What to work on: After locating the line that contains "1200x675 pixels." in the records below, write out exactly that line and each line after it through the one that contains "Click the User participant", and nothing else.
[[ Input data, beginning ]]
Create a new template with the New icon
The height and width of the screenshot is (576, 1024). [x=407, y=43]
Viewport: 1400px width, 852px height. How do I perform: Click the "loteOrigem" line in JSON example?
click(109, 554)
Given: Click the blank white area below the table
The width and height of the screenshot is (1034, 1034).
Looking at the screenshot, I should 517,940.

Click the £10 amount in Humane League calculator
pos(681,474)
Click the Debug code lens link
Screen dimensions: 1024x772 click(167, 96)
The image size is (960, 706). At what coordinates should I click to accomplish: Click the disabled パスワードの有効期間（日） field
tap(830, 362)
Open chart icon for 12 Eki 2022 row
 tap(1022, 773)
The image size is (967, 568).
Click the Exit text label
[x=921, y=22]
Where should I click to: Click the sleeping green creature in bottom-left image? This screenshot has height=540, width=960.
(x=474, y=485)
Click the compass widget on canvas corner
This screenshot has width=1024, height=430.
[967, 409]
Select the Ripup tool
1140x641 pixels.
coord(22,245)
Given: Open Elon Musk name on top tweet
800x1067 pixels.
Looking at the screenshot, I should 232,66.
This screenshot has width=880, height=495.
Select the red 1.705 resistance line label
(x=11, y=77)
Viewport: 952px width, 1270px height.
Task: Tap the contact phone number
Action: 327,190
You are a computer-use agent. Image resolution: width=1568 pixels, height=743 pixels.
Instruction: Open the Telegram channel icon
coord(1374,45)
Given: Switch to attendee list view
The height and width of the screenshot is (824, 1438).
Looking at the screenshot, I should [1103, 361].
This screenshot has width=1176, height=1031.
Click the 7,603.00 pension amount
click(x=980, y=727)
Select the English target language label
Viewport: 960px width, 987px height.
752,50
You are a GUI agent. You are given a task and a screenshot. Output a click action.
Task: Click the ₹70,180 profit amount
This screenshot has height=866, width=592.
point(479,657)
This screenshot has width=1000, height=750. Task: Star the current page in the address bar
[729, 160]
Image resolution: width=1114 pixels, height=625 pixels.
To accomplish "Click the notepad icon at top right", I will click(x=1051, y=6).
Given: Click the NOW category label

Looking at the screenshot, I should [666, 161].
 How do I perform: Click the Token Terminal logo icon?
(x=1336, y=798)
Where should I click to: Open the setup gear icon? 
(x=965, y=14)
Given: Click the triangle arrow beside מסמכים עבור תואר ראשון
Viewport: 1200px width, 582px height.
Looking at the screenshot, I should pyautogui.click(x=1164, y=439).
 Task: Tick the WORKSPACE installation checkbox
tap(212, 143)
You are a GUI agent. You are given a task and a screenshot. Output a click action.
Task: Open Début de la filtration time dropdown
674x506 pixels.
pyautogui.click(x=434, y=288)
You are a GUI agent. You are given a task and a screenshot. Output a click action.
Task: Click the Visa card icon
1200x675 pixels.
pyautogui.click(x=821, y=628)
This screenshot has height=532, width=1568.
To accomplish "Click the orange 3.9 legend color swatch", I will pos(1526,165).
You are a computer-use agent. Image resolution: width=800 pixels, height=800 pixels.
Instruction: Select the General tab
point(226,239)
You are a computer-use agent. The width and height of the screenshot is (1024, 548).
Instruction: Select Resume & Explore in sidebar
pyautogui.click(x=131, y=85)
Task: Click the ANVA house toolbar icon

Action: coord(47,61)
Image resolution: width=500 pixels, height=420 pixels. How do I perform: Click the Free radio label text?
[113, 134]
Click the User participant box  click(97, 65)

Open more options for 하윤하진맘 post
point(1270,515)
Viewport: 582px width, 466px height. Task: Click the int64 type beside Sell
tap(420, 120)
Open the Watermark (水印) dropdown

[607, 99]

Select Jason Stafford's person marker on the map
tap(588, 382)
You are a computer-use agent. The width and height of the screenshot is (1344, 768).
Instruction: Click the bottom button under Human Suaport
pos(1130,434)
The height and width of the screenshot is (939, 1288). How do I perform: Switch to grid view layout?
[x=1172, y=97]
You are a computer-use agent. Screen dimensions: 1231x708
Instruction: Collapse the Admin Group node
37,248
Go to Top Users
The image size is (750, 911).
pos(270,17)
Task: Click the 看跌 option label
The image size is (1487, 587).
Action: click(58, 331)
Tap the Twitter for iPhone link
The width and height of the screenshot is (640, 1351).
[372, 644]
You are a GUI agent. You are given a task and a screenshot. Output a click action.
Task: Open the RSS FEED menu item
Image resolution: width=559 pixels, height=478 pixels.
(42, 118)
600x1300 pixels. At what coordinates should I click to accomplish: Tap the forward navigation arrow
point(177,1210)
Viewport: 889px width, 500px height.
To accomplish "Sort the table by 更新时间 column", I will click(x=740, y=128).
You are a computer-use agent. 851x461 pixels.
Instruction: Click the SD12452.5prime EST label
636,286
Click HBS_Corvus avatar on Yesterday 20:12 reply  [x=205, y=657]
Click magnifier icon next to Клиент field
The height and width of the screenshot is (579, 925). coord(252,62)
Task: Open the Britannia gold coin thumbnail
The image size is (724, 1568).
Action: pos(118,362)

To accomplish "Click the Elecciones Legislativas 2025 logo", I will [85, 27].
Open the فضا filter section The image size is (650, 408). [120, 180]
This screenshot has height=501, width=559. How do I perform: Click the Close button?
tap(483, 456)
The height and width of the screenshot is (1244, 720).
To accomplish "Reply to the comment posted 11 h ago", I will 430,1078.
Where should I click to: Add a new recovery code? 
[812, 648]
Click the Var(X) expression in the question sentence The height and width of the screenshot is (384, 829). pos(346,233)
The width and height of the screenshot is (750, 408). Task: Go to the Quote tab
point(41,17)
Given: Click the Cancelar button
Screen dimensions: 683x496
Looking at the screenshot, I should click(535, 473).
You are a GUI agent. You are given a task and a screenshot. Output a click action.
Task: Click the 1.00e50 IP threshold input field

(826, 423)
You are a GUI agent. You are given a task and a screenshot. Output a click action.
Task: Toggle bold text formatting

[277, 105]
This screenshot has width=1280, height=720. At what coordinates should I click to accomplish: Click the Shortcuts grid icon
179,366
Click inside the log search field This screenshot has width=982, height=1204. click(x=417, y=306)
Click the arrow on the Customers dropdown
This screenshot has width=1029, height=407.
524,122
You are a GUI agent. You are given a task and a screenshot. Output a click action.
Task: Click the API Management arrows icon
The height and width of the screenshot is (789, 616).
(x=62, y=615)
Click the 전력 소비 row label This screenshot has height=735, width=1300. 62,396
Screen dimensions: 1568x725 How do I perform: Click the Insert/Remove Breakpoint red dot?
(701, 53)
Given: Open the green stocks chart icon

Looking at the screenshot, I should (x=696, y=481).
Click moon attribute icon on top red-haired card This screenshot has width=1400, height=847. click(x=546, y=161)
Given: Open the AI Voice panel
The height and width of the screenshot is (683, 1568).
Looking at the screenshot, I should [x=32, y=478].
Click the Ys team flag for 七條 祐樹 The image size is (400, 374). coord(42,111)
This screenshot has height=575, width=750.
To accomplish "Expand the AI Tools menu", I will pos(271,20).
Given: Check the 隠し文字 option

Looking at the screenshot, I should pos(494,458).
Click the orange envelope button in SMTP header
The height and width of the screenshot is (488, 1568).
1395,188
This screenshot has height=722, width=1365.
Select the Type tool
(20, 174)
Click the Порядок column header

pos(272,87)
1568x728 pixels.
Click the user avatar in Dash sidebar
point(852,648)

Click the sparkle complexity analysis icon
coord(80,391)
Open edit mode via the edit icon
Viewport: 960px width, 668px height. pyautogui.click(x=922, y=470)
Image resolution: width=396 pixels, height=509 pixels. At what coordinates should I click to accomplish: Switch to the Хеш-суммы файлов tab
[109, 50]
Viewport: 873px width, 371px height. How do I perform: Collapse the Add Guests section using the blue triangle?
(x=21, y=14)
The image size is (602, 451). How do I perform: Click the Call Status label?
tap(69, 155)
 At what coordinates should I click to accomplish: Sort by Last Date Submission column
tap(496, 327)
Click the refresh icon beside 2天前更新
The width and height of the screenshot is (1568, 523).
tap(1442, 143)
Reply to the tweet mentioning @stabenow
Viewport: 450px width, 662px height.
[[ Input data, end ]]
Result for this exercise:
1200x675 pixels.
pyautogui.click(x=821, y=628)
This screenshot has height=532, width=1568.
To accomplish "Click the orange 3.9 legend color swatch", I will pos(1526,165).
You are a computer-use agent. Image resolution: width=800 pixels, height=800 pixels.
Instruction: Select the General tab
point(226,239)
You are a computer-use agent. The width and height of the screenshot is (1024, 548).
Instruction: Select Resume & Explore in sidebar
pyautogui.click(x=131, y=85)
Task: Click the ANVA house toolbar icon

Action: coord(47,61)
Image resolution: width=500 pixels, height=420 pixels. How do I perform: Click the Free radio label text?
[113, 134]
Click the User participant box  click(97, 65)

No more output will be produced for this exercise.